Opinion editor's note: Star Tribune Opinion publishes a mix of national and local commentaries online and in print each day. To contribute, click here.
•••
Historians assessing the U.S. Supreme Court under Chief Justice John Roberts might need to write a whole book on its remarkable string of rulings defending religious liberty in the face of rising secularism. Another one came Monday in a 6-3 case upholding a high school football coach's right to pray privately on the field after games.
The school in Washington state punished coach Joseph Kennedy "for engaging in a brief, quiet, personal religious observance," as Justice Neil Gorsuch writes for the majority in Kennedy v. Bremerton School District. "The Constitution neither mandates nor tolerates that kind of discrimination." Can we get an "amen"?

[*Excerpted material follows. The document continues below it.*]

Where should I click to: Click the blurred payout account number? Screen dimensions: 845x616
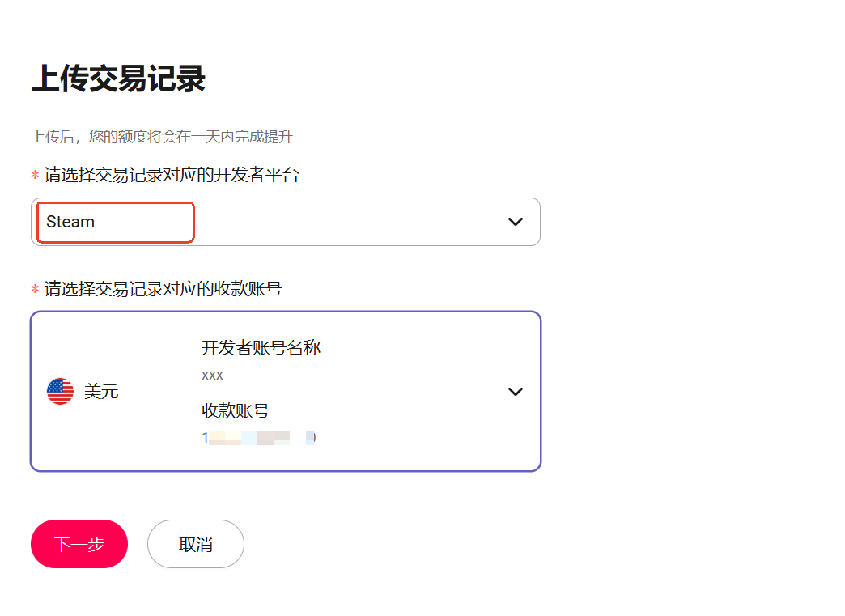click(259, 438)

As Gorsuch tells the facts, Kennedy at first prayed on his own, though eventually players began joining him. "For over seven years, no one complained," he writes. Then a well-meaning visitor "commented positively on the school's practices to Bremerton's principal." The battle began. When the school district asked Kennedy to quit involving students in prayers, he complied.

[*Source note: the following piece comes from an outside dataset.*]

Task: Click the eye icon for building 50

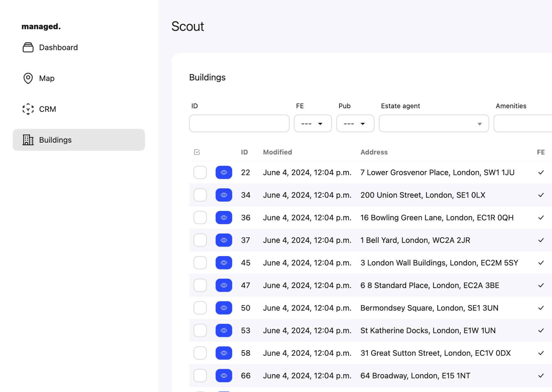Action: click(224, 308)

But the school also asked him to desist from "overt" religious activity while on duty. Following three games, he prayed at midfield anyway, as his team did other activities, such as singing the fight song. The court record calls his prayers on those days "fleeting," "brief," and "quiet." The result was that he lost his job.

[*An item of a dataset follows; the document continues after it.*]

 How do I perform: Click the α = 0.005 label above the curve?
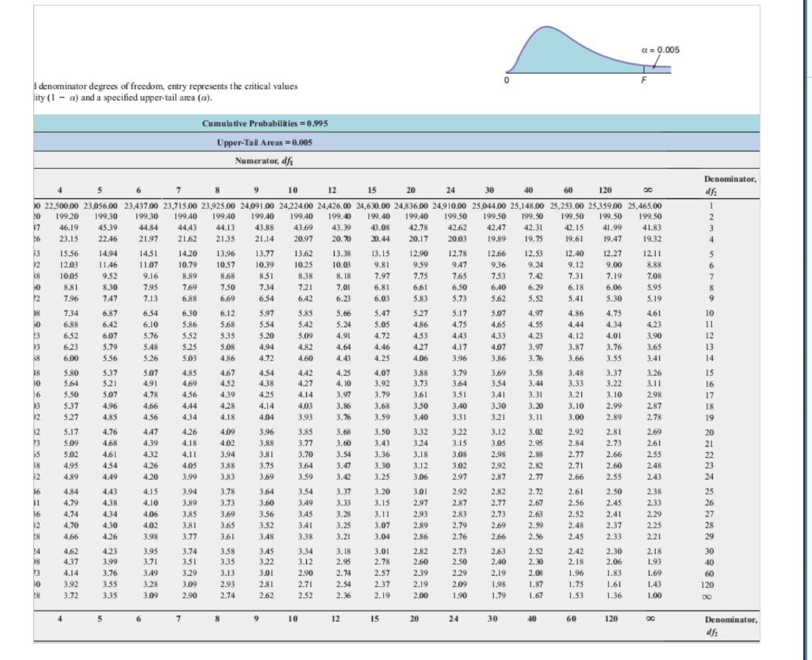(x=661, y=50)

The school argued Kennedy was on duty, so the prayers were state speech and breached the Constitution's pledge of no government "establishment of religion." One legal test, rooted in Lemon v. Kurtzman (1971), is whether a "reasonable observer" might see some religious conduct and think (however erroneously) that it had a government endorsement.
The court has eroded the so-called Lemon test over the years, and with this decision Gorsuch now pulps it as "abstract" and "ahistorical," while chiding lower judges for citing it. Kennedy's prayer was private conduct. It took place after the game, when staff were free to check their phones or chat up spectators.